START Selected passage

Summer Training MAY-JULY, 2015
Section - 1
Accessing Biological Sequences and Structure Databases
The objetive of this exercise is to make students aware about the various biological informations & databases
available. The two major components in biological studies are Nucleic Acid and Proteins. So there are various
databases available for the information of both elements such as NCBI-GenBank, EBI, DDBJ, UniProt, PDB, PIR
as primary databases and PFAM, PROSITE, TrEMBL etc as secondary databases.
Here we will learn to access NCBI for nucleic and protein sequences and PDB for the structures of proteins.
Primary Biological Databases
GenBank - National Center for Biotechnology Information
- Division of the National Library of Medicine (NLM) at the United States National Institutes of Health
- Established in November of 1988 at Bethesda, Maryland, USA.
EBI (Europian Bioinformatics Institute) - Europian Molecular Biology Laboratory (EMBL)
- EMBL (Europian Molecular Biology Laboratory) is Europe's flagship laboratory for the life sciences
- Established in 1980 at the European Molecular Biology Laboratory in Heidelberg, Germany in September 1994
- EMBL-EBI was firmly established at Wellcome Trust Genome Campus in Hinxton in the UK.
DDBJ(DNA Data Bank of Japan) - National Institute of Genetics
- DDBJ Center collects nucleotide sequence data as a member of INSDC (International Nucleotide Sequence Database Collaboration)
- First asian Nucleotide Datababse Centre
- Actively working from 1986 at National Institute of Genetics, Japan.

END Selected passage
START Dataset extract

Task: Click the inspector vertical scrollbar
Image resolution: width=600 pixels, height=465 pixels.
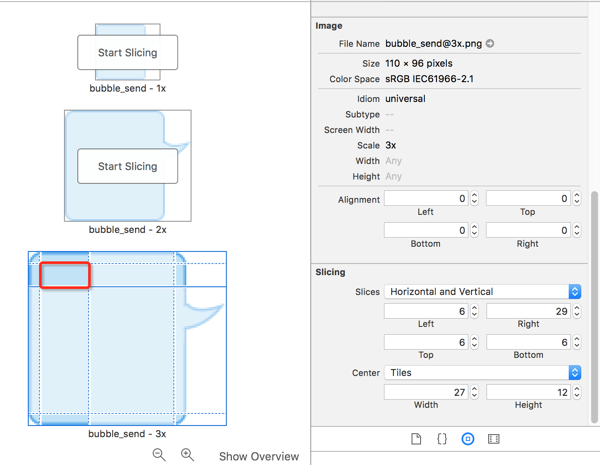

END Dataset extract
START Dataset extract

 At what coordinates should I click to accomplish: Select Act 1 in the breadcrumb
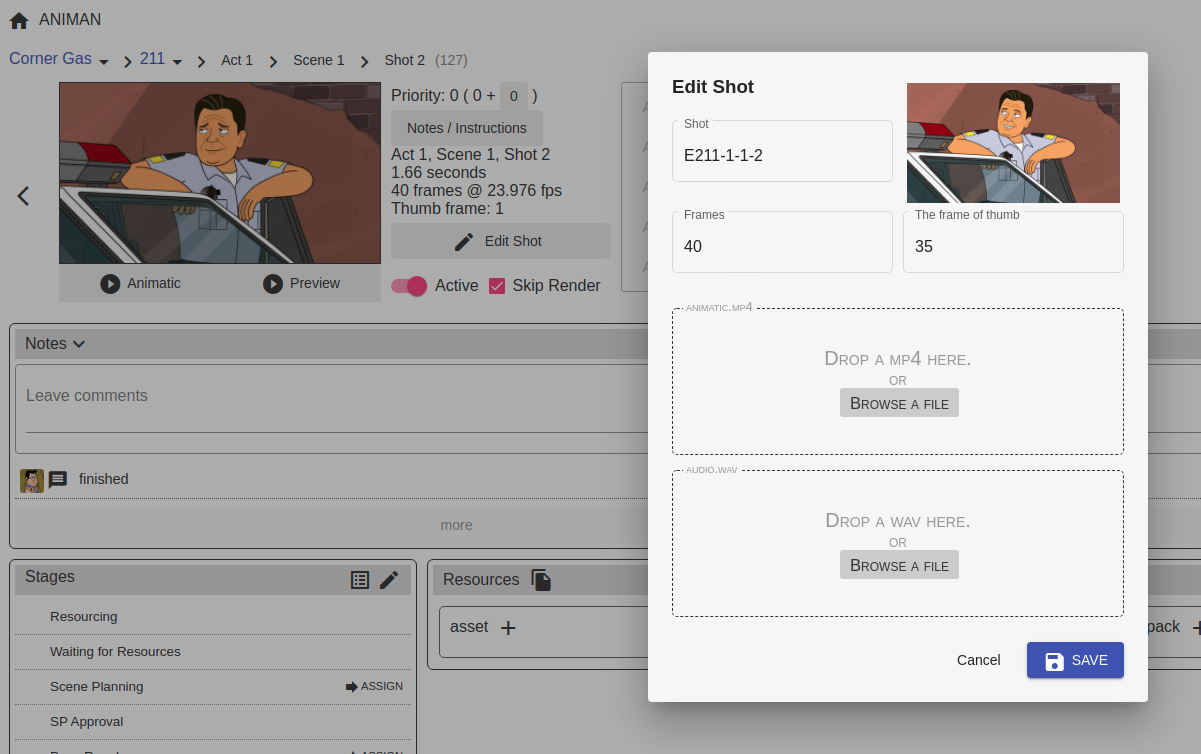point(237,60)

END Dataset extract

Tasks to perform:
• a. Decide whether each statement below agrees with the biological databases text. Answer yes or no for each, and quote the words from the text that decide it.
(i) DDBJ was the first Asian nucleotide database center.
(ii) GenBank was established in 1980.
(iii) PFAM is listed as a primary database.
• b. According to the biological databases text, which database will students access for the structures of proteins?
• c. Carry on the biological databases text from its last line, in the same style.

Answers below:
• a.
(i) Yes: "First asian Nucleotide Datababse Centre"
(ii) No: "Established in November of 1988 at Bethesda, Maryland, USA."
(iii) No: "PFAM, PROSITE, TrEMBL etc as secondary databases"

• b. PDB.

• c.
Universal Protein Resource (UniProt)
- UniProt is a collaboration between the European Bioinformatics Institute (EMBL-EBI), the SIB Swiss Institute of Bioinformatics and the Protein Information Resource (PIR)
- Since 2002, it is maintained by the UniProt consortium
Protein Information Resource (PIR)
- Produced the Protein Sequence Database
- PIR Super Family : PIRSF protein classification system is a network with multiple levels of sequence diversity from superfamilies to subfamilies that reflects the evolutionary relationship of full-length proteins and domains.
- Established in 1984 by the National Biomedical Research Foundation (NBRF)
Protein Data Bank (structure db)
- Single worldwide repository of information about the 3D structures of large biological molecules, including proteins and nucleic acids.
- The data, typically obtained by X-ray crystallography or NMR spectroscopy
- Established in 1971 at Brookhaven National Laboratory
- In 1998, the Research Collaboratory for Structural Bioinformatics (RCSB) became responsible for the management of the PDB.
- As of Tuesday Jun 10, 2014 at 5 PM PDT there are '100843' Structures and The PDB archive is updated each week at the target time of Wednesday 00:00 UTC.
- PDB database actively available as:
- RCSB PDB: USA
- PDBe: Europe
- PDBj: Japan
- RCSB PDB: USA
Lab 1: Accessing NCBI
This is repository of all kind of the information of various nucleotide sequences as well as protein sequences. It has
databases named GenBank for nuceotide sequences and GenPept for the protein sequences. NCBI, EMBL and DDBJ are
linked to each other and they share and update their databases with all the information submitted on one site
within 24 hours.
Here we will search for Human Insulin Gene sequence in query of nucleotide database and then search for protein sequence of this insulin protein.
- Open the link of NCBI (http://www.ncbi.nlm.nih.gov)
- Select 'Nucleotide' and enter name 'Human Insulin'.
- Click on 'Search' Button
- Now you will get various links as information of various sequence.
- Click on the 'Human insulin gene, complete CDS for more information of this gene.
- You can click on GenBank to get the compelete information of this gene.
- Or you can click on 'Fasta' to get the nucleotide sequence of this gene.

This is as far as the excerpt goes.